§ **Work request**
In the records below, find the line containing "This screenshot has width=803, height=585." and the line containing "Screen dimensions: 521x293". Give again exactly those lines and every line between them, omitting the pictures.

§ **Supplied records**

Content starts

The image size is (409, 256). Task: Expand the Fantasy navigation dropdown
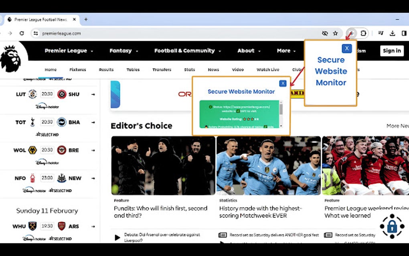point(123,51)
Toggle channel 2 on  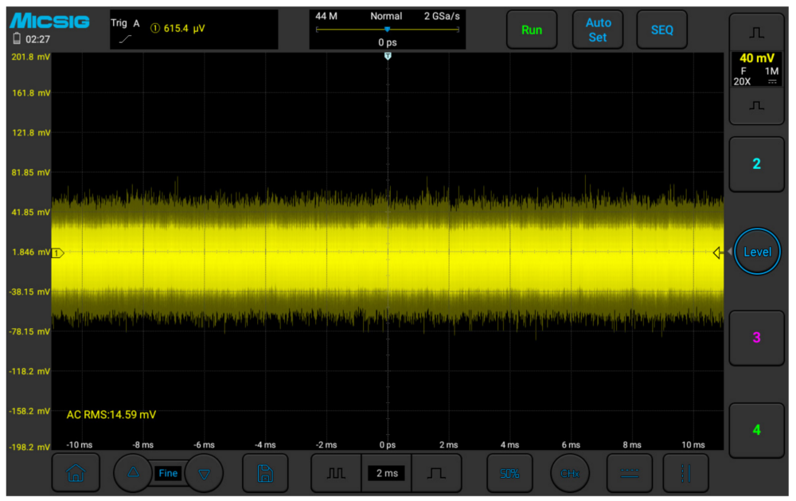(756, 164)
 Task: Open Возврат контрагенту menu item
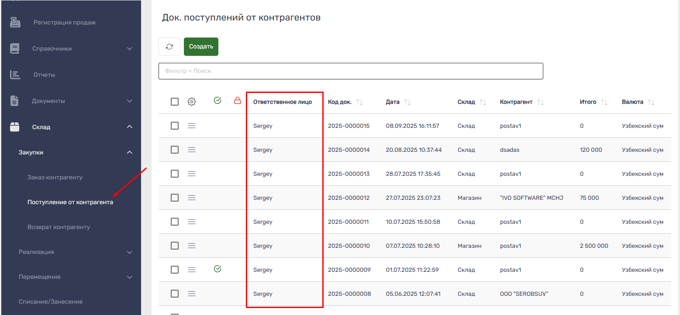click(x=59, y=227)
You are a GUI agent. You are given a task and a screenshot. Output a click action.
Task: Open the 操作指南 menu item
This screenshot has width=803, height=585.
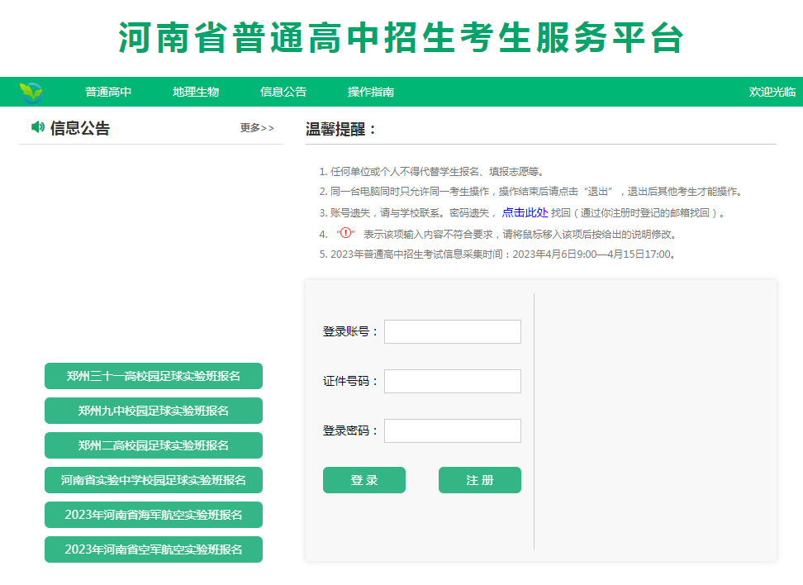(x=370, y=92)
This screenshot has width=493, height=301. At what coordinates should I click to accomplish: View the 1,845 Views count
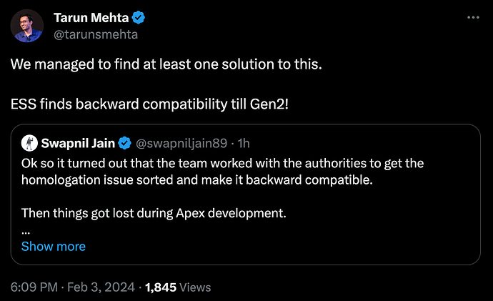point(178,287)
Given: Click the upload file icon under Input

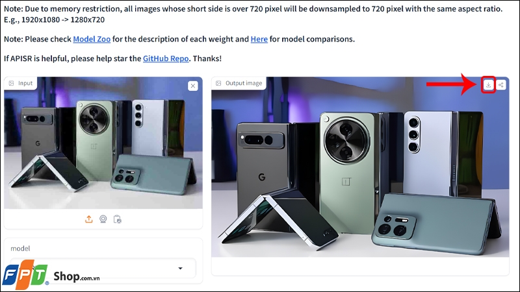Looking at the screenshot, I should 88,219.
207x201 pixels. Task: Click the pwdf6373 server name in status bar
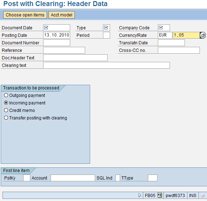click(x=175, y=195)
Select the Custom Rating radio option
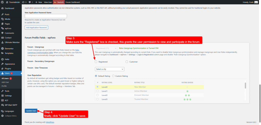261x125 pixels. point(113,76)
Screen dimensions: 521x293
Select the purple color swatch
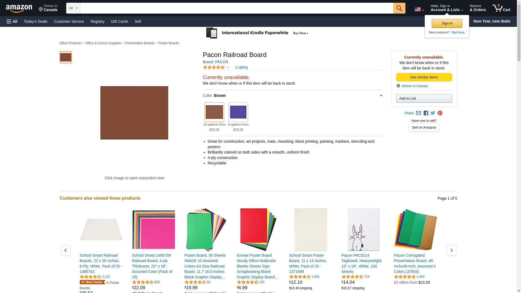pos(238,112)
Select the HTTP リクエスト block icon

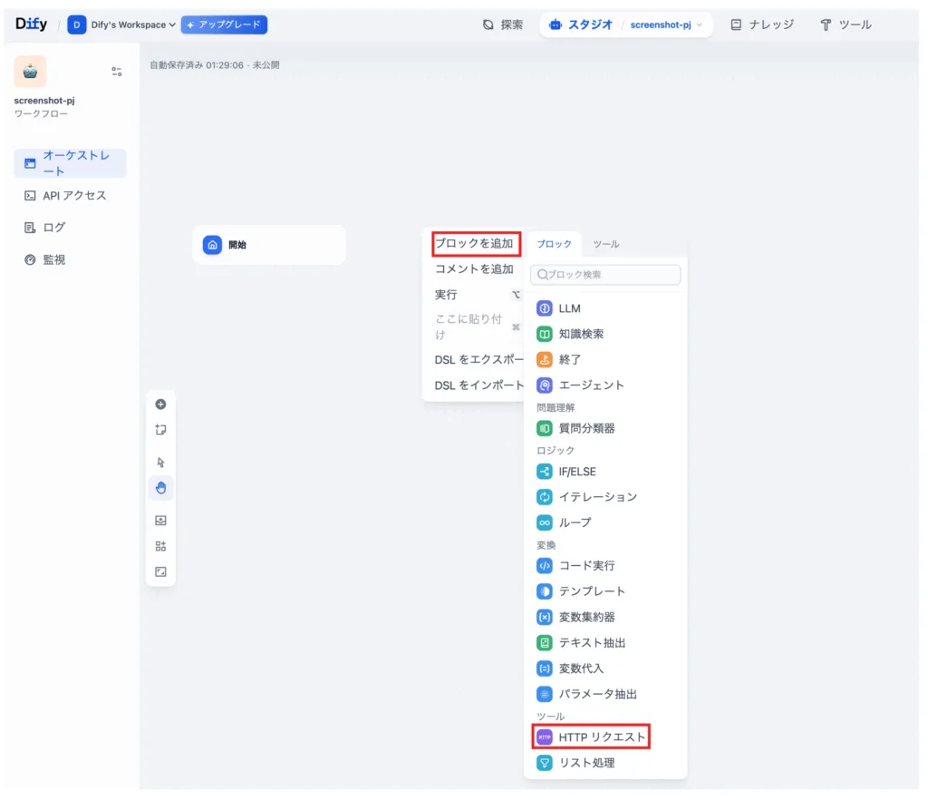544,737
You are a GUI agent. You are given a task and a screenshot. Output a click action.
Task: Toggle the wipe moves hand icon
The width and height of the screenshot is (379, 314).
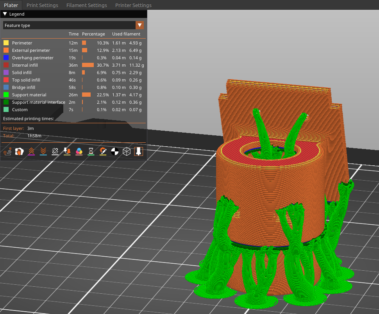coord(19,151)
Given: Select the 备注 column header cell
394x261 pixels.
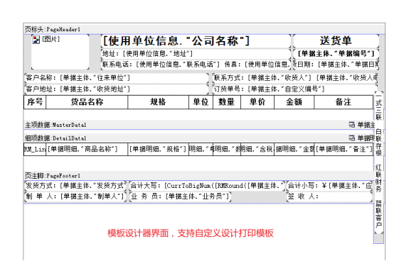Looking at the screenshot, I should point(344,102).
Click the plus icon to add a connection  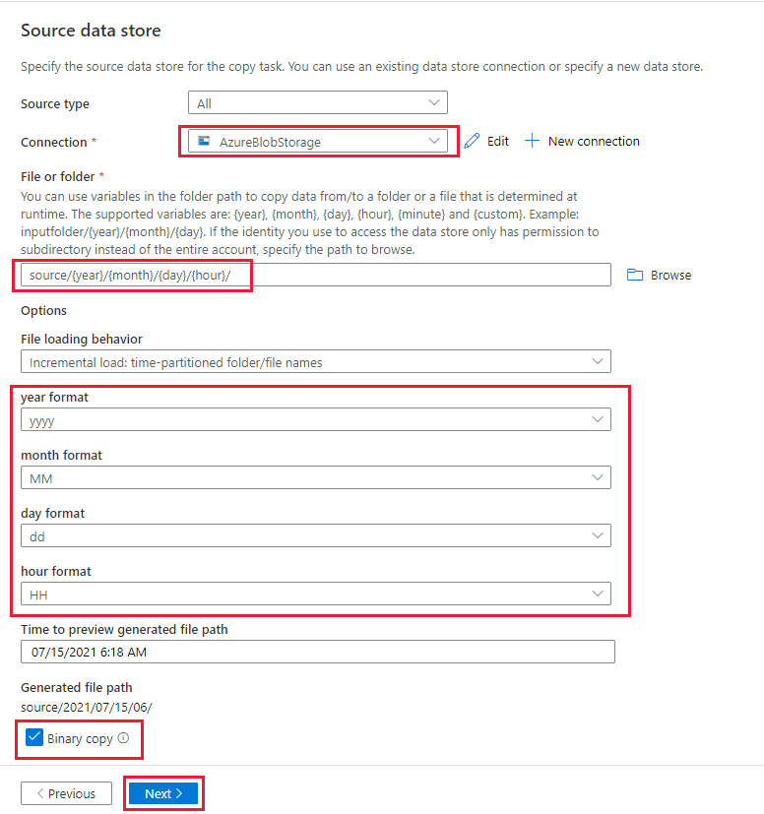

Content ends

§ **Result**
This screenshot has width=803, height=585.
(x=370, y=92)
This screenshot has width=493, height=301. At what coordinates should I click to accomplish: View the 1,845 Views count
point(178,287)
Given: Click the upload file icon under Input

Looking at the screenshot, I should 88,219.
207x201 pixels. Task: Click the pwdf6373 server name in status bar
click(x=175, y=195)
Select the Custom Rating radio option
261x125 pixels. point(113,76)
Screen dimensions: 521x293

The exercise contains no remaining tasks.